Speaking during an eight-day visit to Sudan, Dr Williams said yesterday that detaining people indefinitely when they had not been convicted, and denying them proper legal rights, set a dangerous precedent.
He said that the camp in Cuba had created a “new category of custody”, in which detainees were prevented from gaining “the sort of legal access that we would probably assume to be important”.
The archbishop said: “Any message given, that any state can just over-ride some of the basic habeas corpus-type provisions, is going to be very welcome to tyrants elsewhere in the world, now and in the future.
“What, in 10 years’ time, are people going to be able to say about a system that tolerates this?”
His criticism in an interview with Sir David Frost for the BBC follows that of other Anglican leaders, including Archbishop Desmond Tutu, the former archbishop of Cape Town, and the Archbishop of York, Dr John Sentamu.
Human rights campaigners have accused the United States of using torture at the camp, a charge denied by the Pentagon.
In the interview, Dr Williams made clear that he was totally opposed to Muslim extremism, saying that he had devoted much energy in attempting to build bridges with moderates. But he said he did understand the roots of some Muslim anger.
“I have no time for terrorism. I hold no brief for Muslim extremism.

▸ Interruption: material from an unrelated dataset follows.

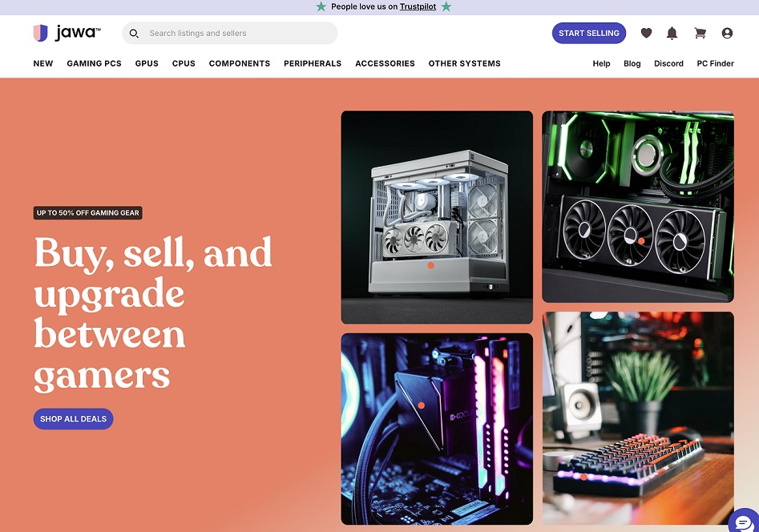This screenshot has width=759, height=532.
Task: Click the Shop All Deals button
Action: [73, 419]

I think it’s appalling, I think it’s an insult to God and man,” he said.
He criticised as a “hysterical overreaction” the violent protests staged by Muslims in some parts of the world against the publication of cartoons caricaturing the Prophet Mohammed.

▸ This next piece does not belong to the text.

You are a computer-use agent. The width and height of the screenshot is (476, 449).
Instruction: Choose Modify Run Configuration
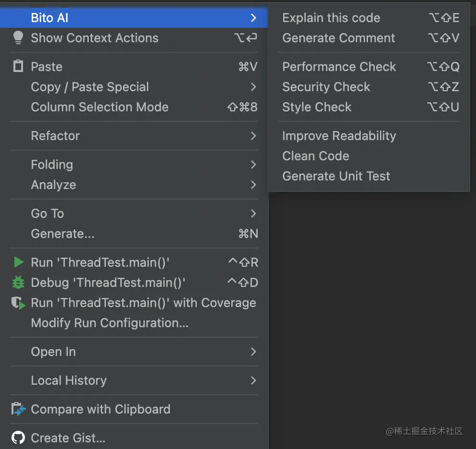(109, 323)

But he argued that the violence stemmed from their perception of themselves as “constantly being pushed to the edge of every discussion and every negotiation in the world”.
Dr Williams was speaking in Khartoum during a World Food Programme tour of Sudan, the first by an archbishop since last year’s peace agreement between the mainly Christian south of the country and the Islamic government.
He made no reference during the interview to the human rights abuses in Darfur, where the Sudan regime has been implicated in genocide against its own people, creating more than a million refugees.
He has appealed for tolerance between the faiths and has spoken about food shortages during his tour, which has included visits to a number of Church and humanitarian projects.
His predecessor Lord Carey’s first trip to the Sudan in 1994 led to the expulsion of the British ambassador when the then archbishop refused to visit the north of the country on the government’s terms, instead flying into the south from Uganda.